How does it compress the air? (sorry, I haven't read the links :-P )

I think you use a standard compressor to charge the tanks in the car, and it runs from them. I'd like to know what the ratio of mileage per tonne of C02 is of compressed air compared to the mileage per tonne of C02 from an ordinary petrol car, because I wouldn't think it's more eco-friendly.

People seem to forget when they see things like this that the air compressors are often run directly from petrol engines anyway, and think "WOW! NO EMISSIONS!".

I presume that the early tests were run from ordinary diesel compressors, but it is at the compressor that "green" and renewable energy resources enter the picture. All an air compressor needs is something to turn its shaft - a diesel engine, an electric motor or a donkey walking in circles, it doesn't matter.

They cite two past schemes for storing energy as air pressure in underground caverns.

It is quite feasible that a small wind turbine or solar system could "trickle pressurise" storage tanks at home, and all a commercial "pressure station" would need to supply vehicles away from home would be a large underground storage tank and a power supply of some kind (which is where the "green" aspect comes in). I imagine inner-city stations would use mains electricity, but stations in rural areas could have solar and wind stations for power, or whatever is locally available (a small hydroelectric station, a wave-power station, or it could be situated next to a landfill and burn the methane directly).

OBJECTIVE A:
Could you translate this sentence from the compressed-air car discussion into Spanish: "All an air compressor needs is something to turn its shaft - a diesel engine, an electric motor or a donkey walking in circles, it doesn't matter."
OBJECTIVE B:
Can you carry the compressed-air car discussion on past its last sentence?

PROVIDED DATA:
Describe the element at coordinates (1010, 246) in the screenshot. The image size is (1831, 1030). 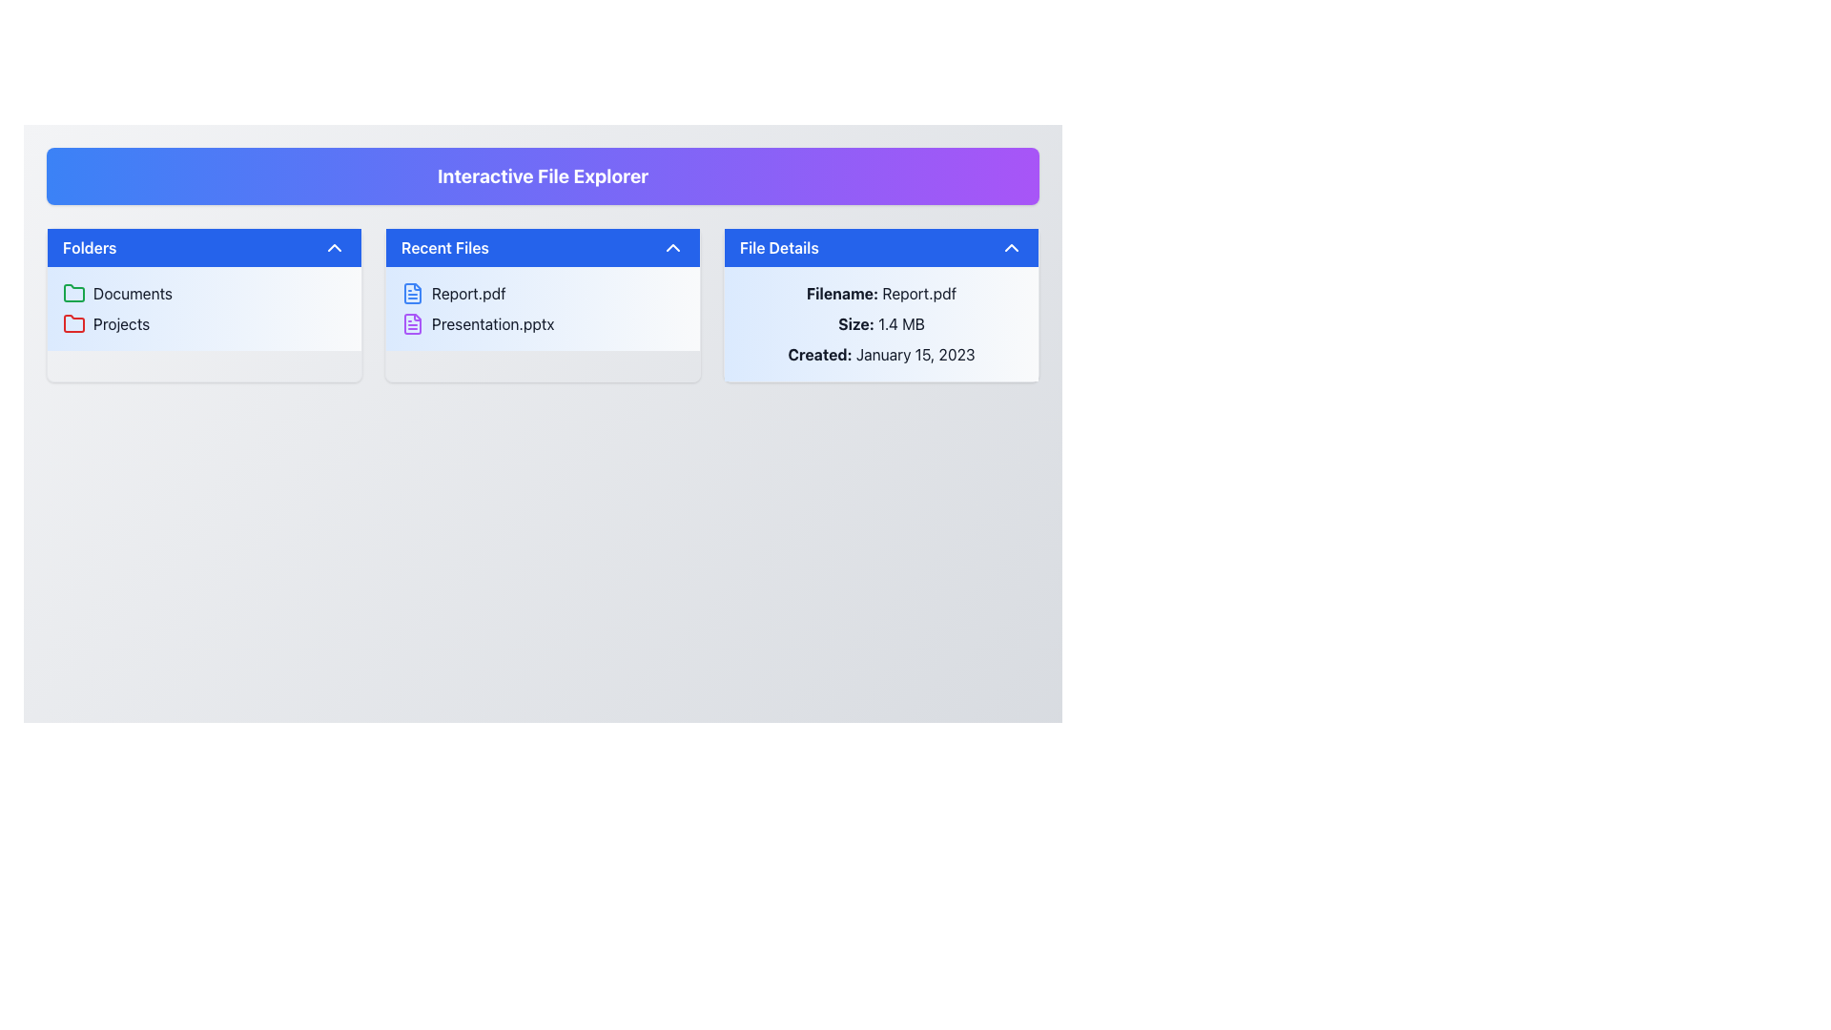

EXERCISE RESULT A:
Todo lo que necesita un compresor de aire es algo que haga girar su eje: un motor diésel, un motor eléctrico o un burro caminando en círculos, da igual.

EXERCISE RESULT B:
kiteman, the hydroelectric seems wasteful, why do that when you could have a waterwheel (smaller scale ideas) suspended with one side running a compressor shaft directly and the other side a generator, or go with an electric car... Oddly the temping security guard rides an electric bike, a commercial one he got for around £600 but it's unbelievable, it's farily new and beats the older versions hands down, it actually took off quicker than me... He gets around 40miles a charge from it and it folds up!

"Hydroelectric" means any system that extracts energy from moving freshwater - I've seen designs for small turbine-looking things that are designed for using in small turbulent rivers. In some clever way, the rotor spins in the same direction no matter which way the water hits it. It doesn't have to mean a huge dam holding back a valley-full of water.

I know, I've been looking into small size systems as theres a river just at the bottom of my street, you don't need a head of water or anything, that's where waterwheels can become highly efficient, ones that use a backside drop, they turn what looks like backwards are as efficient as most turbines... I just meant that on a small user scale it would be more efficient to be direct about it, a waterfall on your land could be an excellent way to make it work...

Yeah, large-scale energy storage in pressurized caverns (or hydroelectric dams, for that matter - same idea, different medium) is surprisingly effective. I wouldn't be surprised if vehicle-scale pressurized air storage can be made more efficient than electrical batteries.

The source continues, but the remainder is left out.